Ja – eine Wissenschaft, die Katastrophen vorhersagen kann, wäre wirklich gut. Manchmal klappts ja auch schon. Asteroideneinschläge sind prinzipiell vorhersagbar und auch die Geologen machen Fortschritte, was die Vorhersage von Erdbeben angeht. Aber ich denke, Markus möchte hier die Astrologie mit ihrer “Vorhersagekraft” ins Spiel bringen. Schade nur, dass kein Astrologe das Beben in Italien vorhersagen konnte. Aber das wird aus oben genannten Gründen sowieso nie funktionieren. Diese Art der astrologischen “Analyse” klappt immer nur hinterher. Dann hat man den vollen Assoziationsspielraum zur Verfügung und kann – wie bei den hunderten Symptonen der Homöopathie – die passenden astrologischen Deutungen auswählen. Und hier tritt dann wieder die selektive Wahrnehmung ins Spiel: passende Deutungen sehen wir als Bestätigung an; die nicht passenden ignorieren wir – oft auch unbewusst.

Aufgabe — Bearbeite den Abschnitt des Textes über Astrologie von „Ja – eine Wissenschaft, die“ bis „oft auch unbewusst.“, indem du „Italien“ durch „Japan“ ersetzt, und gib ihn vollständig wieder.

Erfasstes Material —
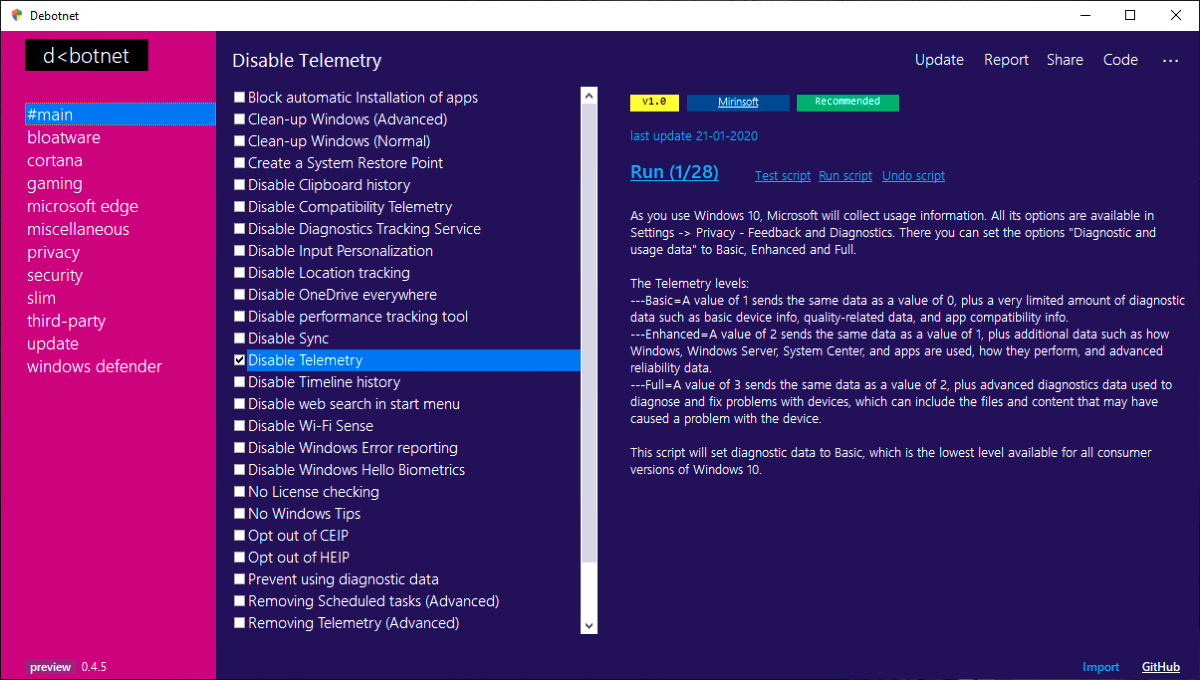The width and height of the screenshot is (1200, 680).
Task: Click the Run (1/28) link
Action: [x=674, y=172]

Musterlösung —
Ja – eine Wissenschaft, die Katastrophen vorhersagen kann, wäre wirklich gut. Manchmal klappts ja auch schon. Asteroideneinschläge sind prinzipiell vorhersagbar und auch die Geologen machen Fortschritte, was die Vorhersage von Erdbeben angeht. Aber ich denke, Markus möchte hier die Astrologie mit ihrer “Vorhersagekraft” ins Spiel bringen. Schade nur, dass kein Astrologe das Beben in Japan vorhersagen konnte. Aber das wird aus oben genannten Gründen sowieso nie funktionieren. Diese Art der astrologischen “Analyse” klappt immer nur hinterher. Dann hat man den vollen Assoziationsspielraum zur Verfügung und kann – wie bei den hunderten Symptonen der Homöopathie – die passenden astrologischen Deutungen auswählen. Und hier tritt dann wieder die selektive Wahrnehmung ins Spiel: passende Deutungen sehen wir als Bestätigung an; die nicht passenden ignorieren wir – oft auch unbewusst.